§ Task prompt: From the material below, return exactly the lines starting at the one that holds "Viewport: 419px width, 236px height." and ending at the one that holds "Task: Open the hamburger navigation menu". Pictures stay out of the answer.

§ Given records:
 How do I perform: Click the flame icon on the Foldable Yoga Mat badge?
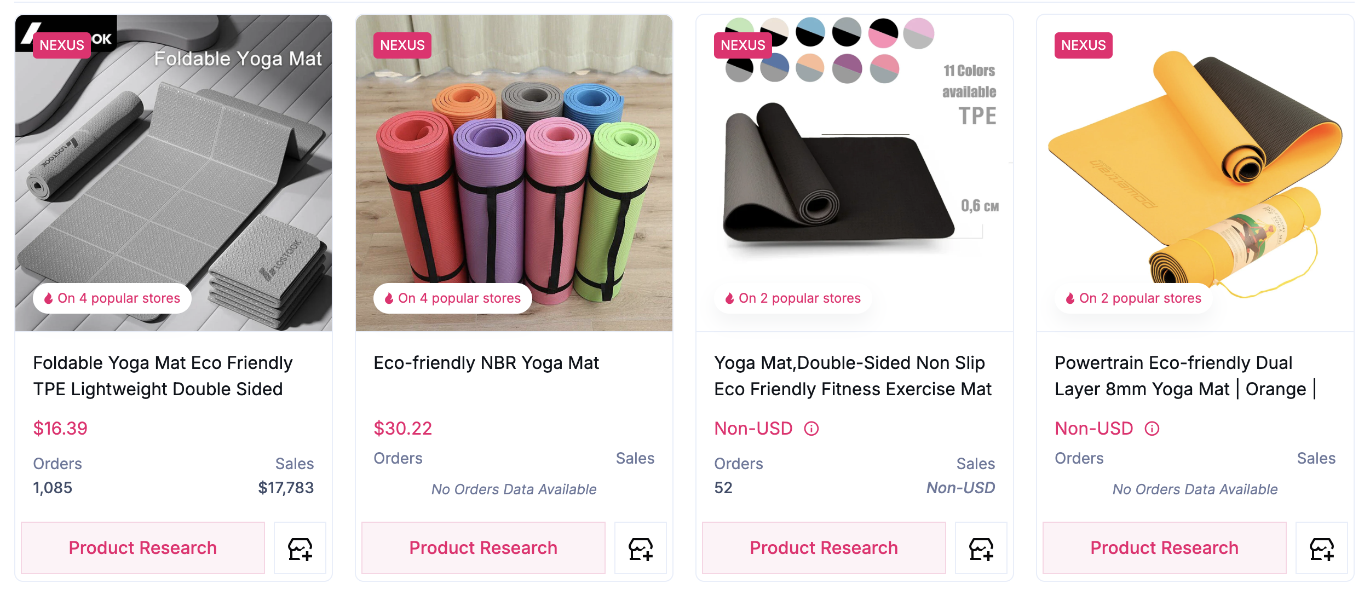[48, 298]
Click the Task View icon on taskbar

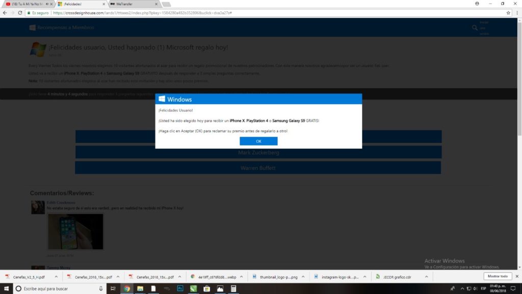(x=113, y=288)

--

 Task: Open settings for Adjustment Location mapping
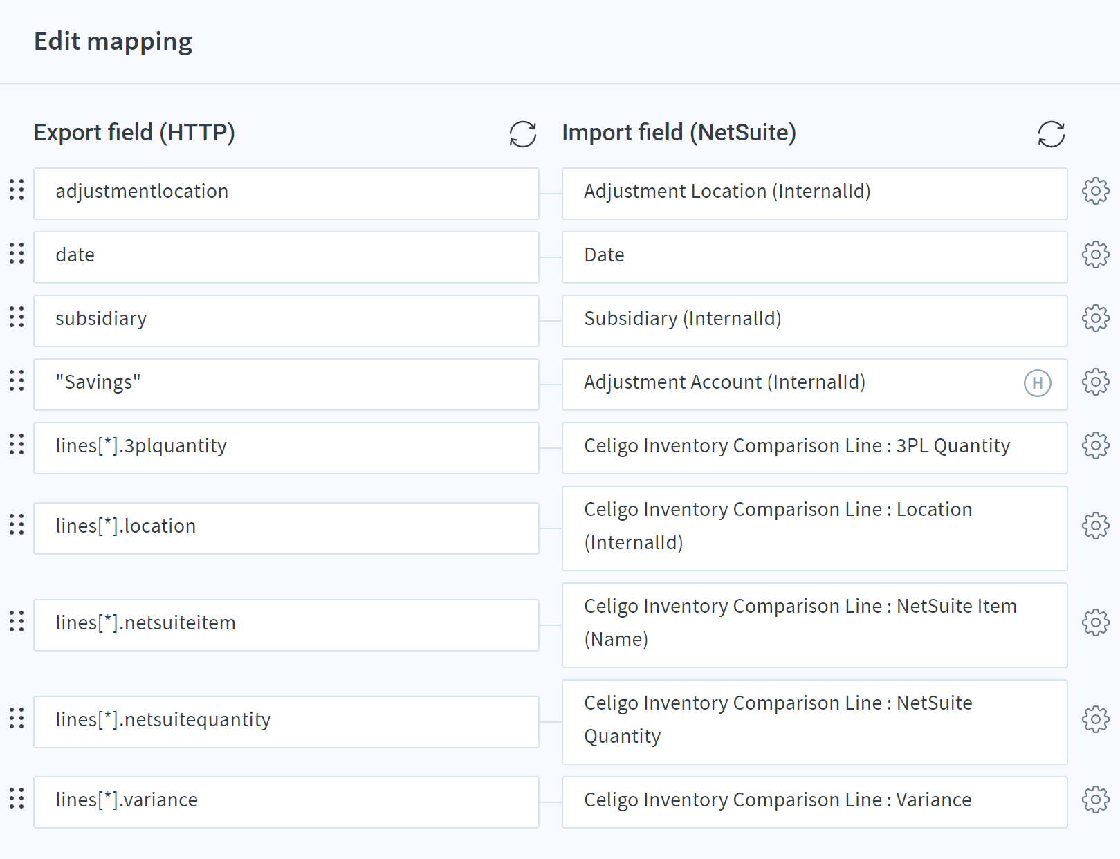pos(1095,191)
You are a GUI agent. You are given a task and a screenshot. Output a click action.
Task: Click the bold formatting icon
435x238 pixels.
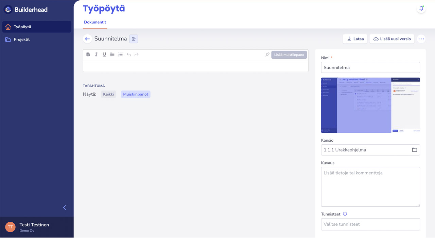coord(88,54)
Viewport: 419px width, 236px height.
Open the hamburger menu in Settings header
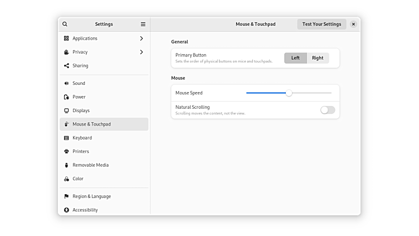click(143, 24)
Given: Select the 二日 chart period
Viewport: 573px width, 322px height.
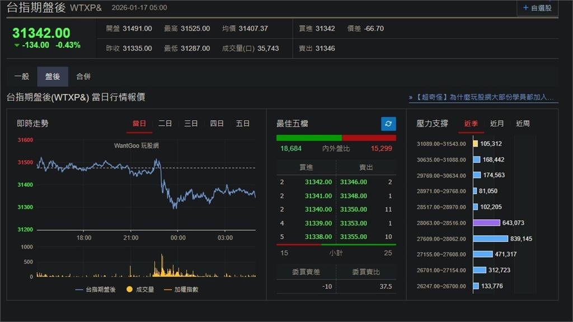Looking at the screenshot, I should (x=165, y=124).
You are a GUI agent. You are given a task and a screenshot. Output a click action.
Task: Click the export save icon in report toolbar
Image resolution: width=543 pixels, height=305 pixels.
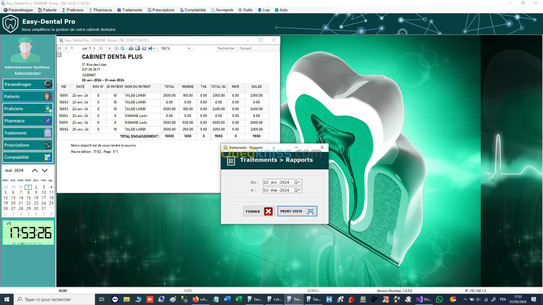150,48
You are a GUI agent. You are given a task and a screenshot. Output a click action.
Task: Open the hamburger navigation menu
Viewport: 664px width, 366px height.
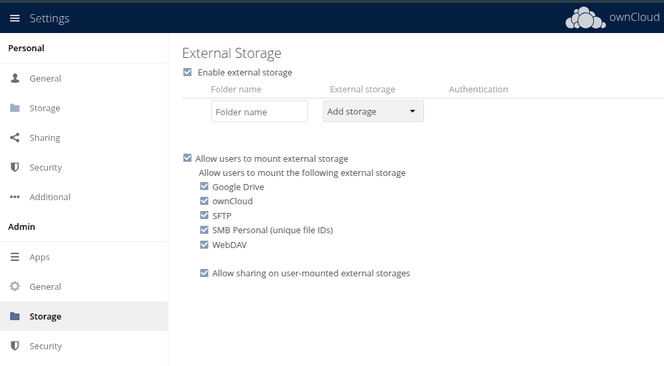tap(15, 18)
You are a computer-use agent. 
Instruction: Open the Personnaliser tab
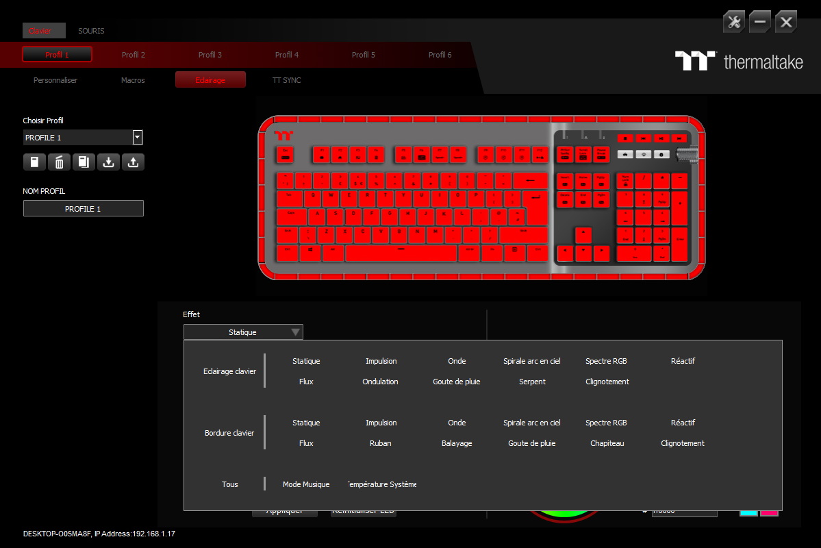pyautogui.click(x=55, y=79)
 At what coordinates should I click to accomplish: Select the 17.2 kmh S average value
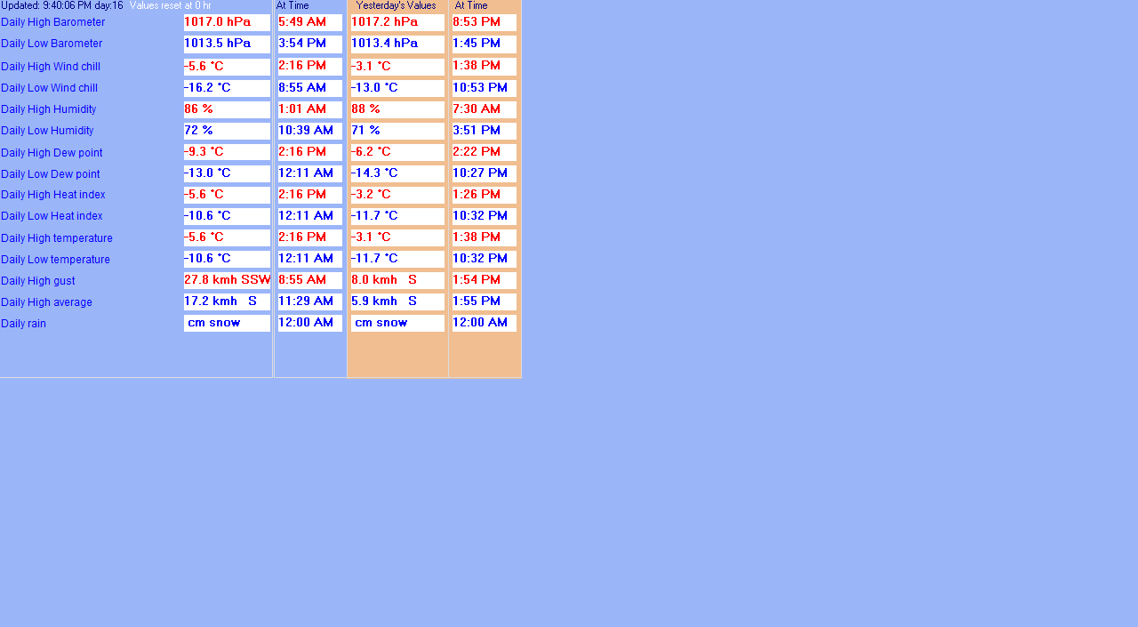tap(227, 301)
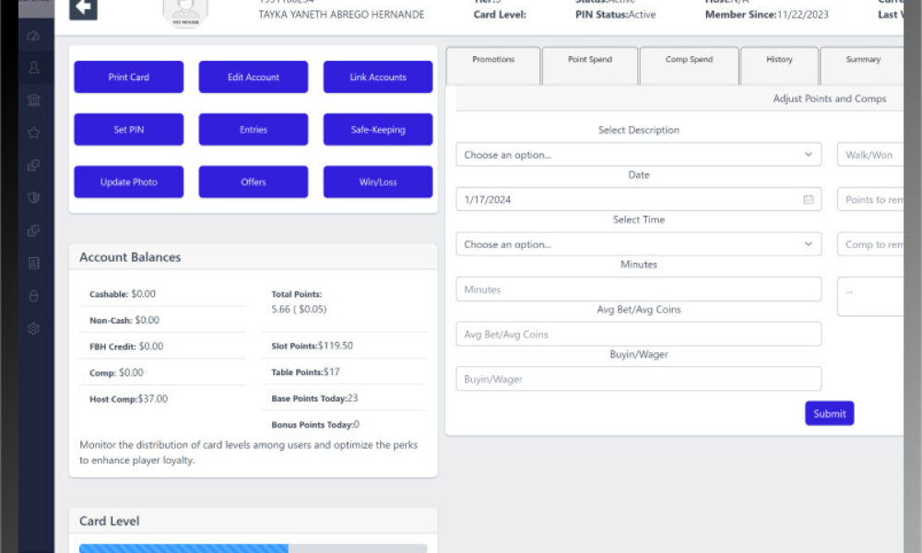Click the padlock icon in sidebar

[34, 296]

---

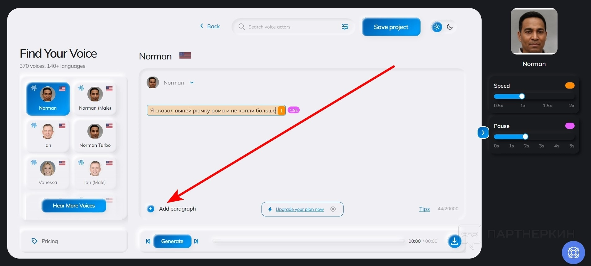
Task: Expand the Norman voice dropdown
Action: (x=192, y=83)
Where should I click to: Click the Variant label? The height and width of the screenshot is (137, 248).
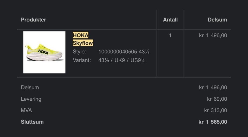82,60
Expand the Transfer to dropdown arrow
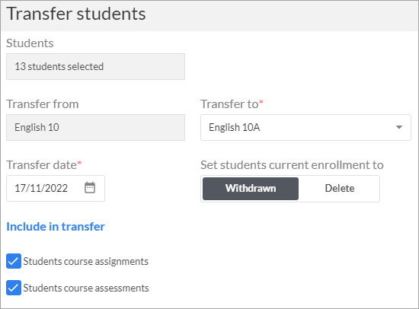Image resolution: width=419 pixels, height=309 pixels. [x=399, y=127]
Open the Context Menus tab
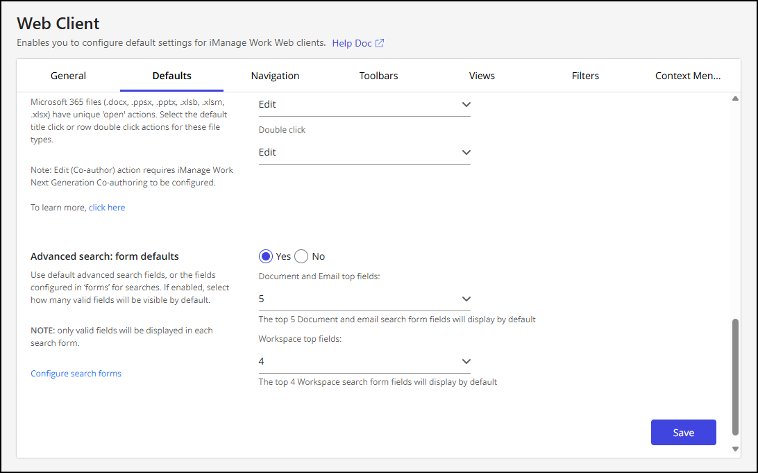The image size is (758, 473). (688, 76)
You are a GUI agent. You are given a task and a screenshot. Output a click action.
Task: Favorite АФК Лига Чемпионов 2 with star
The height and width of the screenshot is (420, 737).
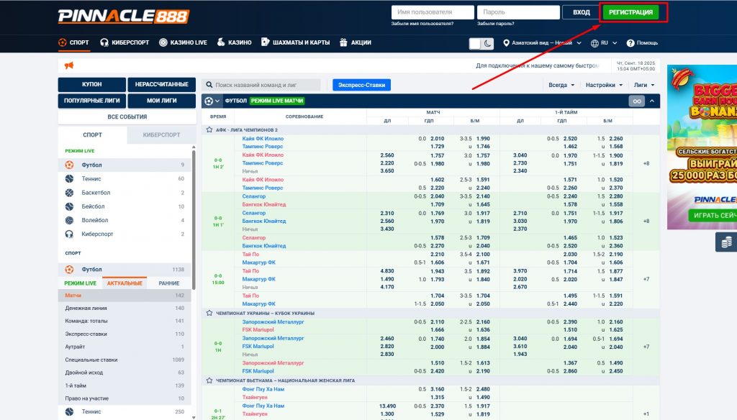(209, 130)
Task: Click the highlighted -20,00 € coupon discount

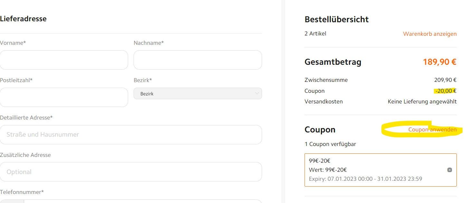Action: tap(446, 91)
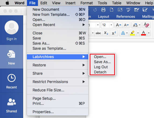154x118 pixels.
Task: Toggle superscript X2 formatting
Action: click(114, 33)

§ Exercise result:
Viewport: 419px width, 236px height.
Open the hamburger menu in Settings header
click(143, 24)
Given: Select the 二日 chart period
Viewport: 573px width, 322px height.
Looking at the screenshot, I should (x=165, y=124).
You are a GUI agent. You are given a task and a screenshot. Output a click action.
Task: Click the export save icon in report toolbar
Image resolution: width=543 pixels, height=305 pixels.
150,48
You are a GUI agent. You are given a task and a screenshot. Output a click action.
Task: Open the hamburger navigation menu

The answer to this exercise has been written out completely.